The Trump administration is to opening up 1.2 million acres for oil and gas drilling across California from the Central Valley to the coast, targeting eight counties — Fresno, Kern, Kings, Madera, San Luis Obisbo, Santa Barbara, Tulare, and Ventura.
The plan follows an earlier move by the federal Bureau of Land Management to issue leases for oil and gas drilling on roughly 800,000 acres in 11 counties, which could lead to the “development of up to 37 new oil and gas wells during the next 20 years,” according to the BLM. The counties affected are Alameda, Contra Costa, Fresno, Merced, Monterey, San Benito, San Joaquin, San Mateo, Santa Clara, Santa Cruz, and Stanislaus.

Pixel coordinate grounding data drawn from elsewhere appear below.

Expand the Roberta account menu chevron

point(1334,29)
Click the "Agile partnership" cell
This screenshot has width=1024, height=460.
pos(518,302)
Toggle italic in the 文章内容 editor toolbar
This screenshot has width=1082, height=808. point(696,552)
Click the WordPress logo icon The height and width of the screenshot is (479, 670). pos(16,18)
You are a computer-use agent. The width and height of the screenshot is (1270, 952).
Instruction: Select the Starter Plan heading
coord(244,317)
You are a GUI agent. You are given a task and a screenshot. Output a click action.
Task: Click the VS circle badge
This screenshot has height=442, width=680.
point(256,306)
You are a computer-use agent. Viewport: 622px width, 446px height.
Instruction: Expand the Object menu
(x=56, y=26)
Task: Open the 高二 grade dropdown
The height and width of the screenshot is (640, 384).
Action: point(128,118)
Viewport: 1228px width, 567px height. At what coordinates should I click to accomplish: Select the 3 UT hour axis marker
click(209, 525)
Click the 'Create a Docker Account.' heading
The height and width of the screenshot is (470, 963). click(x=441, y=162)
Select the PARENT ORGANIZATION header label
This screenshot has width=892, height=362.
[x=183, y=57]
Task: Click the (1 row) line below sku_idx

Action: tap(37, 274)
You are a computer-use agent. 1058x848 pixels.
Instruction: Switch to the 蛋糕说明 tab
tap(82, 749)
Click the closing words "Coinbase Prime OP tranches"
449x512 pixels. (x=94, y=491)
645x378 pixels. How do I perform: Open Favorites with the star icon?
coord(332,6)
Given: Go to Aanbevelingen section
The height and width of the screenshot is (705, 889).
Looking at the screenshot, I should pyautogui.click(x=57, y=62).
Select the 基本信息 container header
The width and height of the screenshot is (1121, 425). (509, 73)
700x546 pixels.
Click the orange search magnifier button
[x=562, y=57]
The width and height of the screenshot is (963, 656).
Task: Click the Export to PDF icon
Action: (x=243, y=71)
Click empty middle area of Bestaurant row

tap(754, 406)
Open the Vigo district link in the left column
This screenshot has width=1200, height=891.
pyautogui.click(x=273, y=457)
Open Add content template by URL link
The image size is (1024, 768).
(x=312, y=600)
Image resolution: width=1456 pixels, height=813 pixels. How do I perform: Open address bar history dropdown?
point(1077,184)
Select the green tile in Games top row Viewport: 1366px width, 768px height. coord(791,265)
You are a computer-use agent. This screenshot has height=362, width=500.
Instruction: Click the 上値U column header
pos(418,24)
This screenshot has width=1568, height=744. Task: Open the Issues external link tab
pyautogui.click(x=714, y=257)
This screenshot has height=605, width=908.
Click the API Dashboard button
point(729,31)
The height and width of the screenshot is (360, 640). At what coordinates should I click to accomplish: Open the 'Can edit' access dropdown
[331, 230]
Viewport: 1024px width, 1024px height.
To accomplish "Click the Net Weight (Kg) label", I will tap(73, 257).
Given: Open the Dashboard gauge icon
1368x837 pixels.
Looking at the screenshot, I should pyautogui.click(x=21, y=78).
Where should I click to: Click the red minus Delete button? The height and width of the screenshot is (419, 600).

BLM Spokeswoman Serena Baker said 37 new wells over 20 years is “not a very large number” when compared to the 1,800 active wells she says are already in the BLM’s Central Coast region – only 110 of which are on federal mineral estates.
“Less than 10 percent of California’s oil is produced on federal leases,” Baker said.
The BLM’s plan displays “a desire to circumvent the will of Californians,” said Democratic state Sen. Hannah-Beth Jackson, who represents Santa Barbara and Ventura counties. She described the federal plan as “reckless” and “outrageous.”
“I think this is the last thing we should be doing right now,” Jackson said, adding that “we don’t need to be drilling for more fossil fuels.”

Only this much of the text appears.